而对于促进新业态的发展,董贵山也建议相关领域根据《密码法》的要求,加快配套落地措施的制定和实施,及时推出相关的管理规范政策文件和鼓励政策,加快密码服务模式的推广和应用,加强密码应用的监管力度,构建国家密码监管服务支撑平台,努力打造国家密码靶场和国家密码大数据平台,并建立完善的密码服务体系,同时增强在新计划、新环境下密码技术创新的投入和联合技术攻关的人才培养。在这一系列的举措之下,才能让密码能有效融入数字经济,也使密码研究的力量不断壮大。
服务是密码推进的必行之路
韩斐认为,伴随着信息化建设的大潮办公方式逐渐突破了网络边界,开始移动化和云化,但因为系统风险、操作不当、交叉泄露和外部威胁等因素,随即产生了危害网络安全的“灰犀牛”事件。而密码因其在应对网络安全问题时所具备的经济性、便捷性和有效性,以及处理海量数据时在机密性保护和实体认证方面所具有的独特优势,成为了云计算产业持续发展的“内在”基因和强大助力。
目前,我国已拥有了完善自主的商用密码算法体系,并不断规范化、法制化地推动着密码应用的落地。而未来密码应用的发展趋势也将继续沿着“物理机——虚拟化——服务化”的进程发展。

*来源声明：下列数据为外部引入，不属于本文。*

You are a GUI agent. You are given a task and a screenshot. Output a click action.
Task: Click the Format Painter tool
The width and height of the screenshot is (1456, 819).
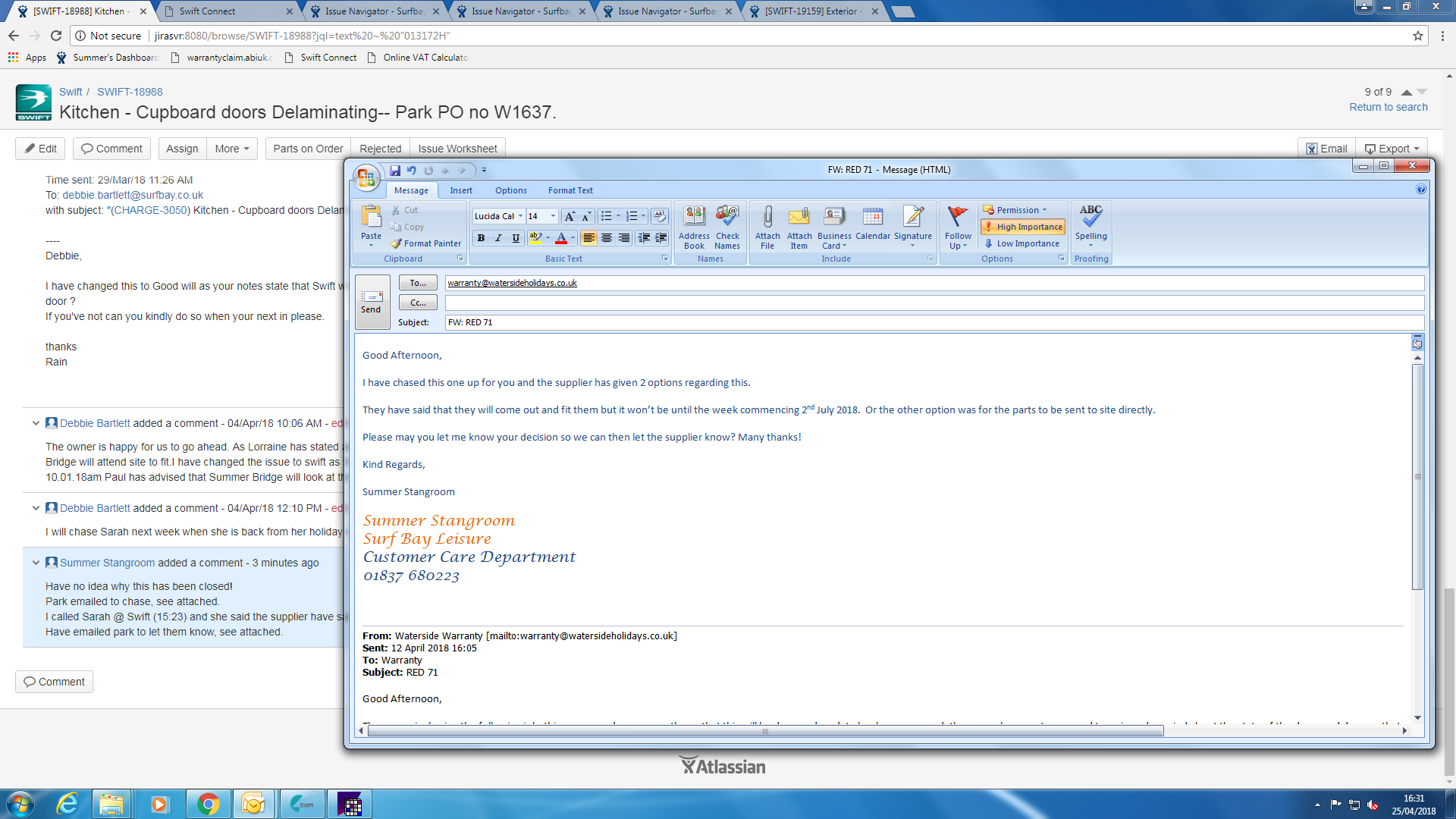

密码即服务是密码技术产品发展趋势,亦是解决云时代“无边界”环境下数据安全、数据资产安全的“命根”,通过对密码管理和密码服务的有机整合,可以形成一个开放的生态平台,实现向下能集成各类优秀的密码技术产品,向上能提供丰富多样的SDK供系统和终端进行集成,实现对各种系统提供标准化的对接能力。
因此,密码服务提供商作为密钥等核心密码要素的管理机构,必须要具备极强的企业责任感和价值观,这样才能够为国家安全保驾护航。
韩斐还提到,在实现服务化、场景化、标准化的密码泛在化前提下,也须让密码服务构建零信任环境下的密码信任、重构无边界环境中的密码边界,从而实现全生命周期下的数据安全,进而打造一个开放、共享、生态的密码服务与应用环境,才能使密码在互联网空间可以随时随地保护用户在互联网中各个层面的安全。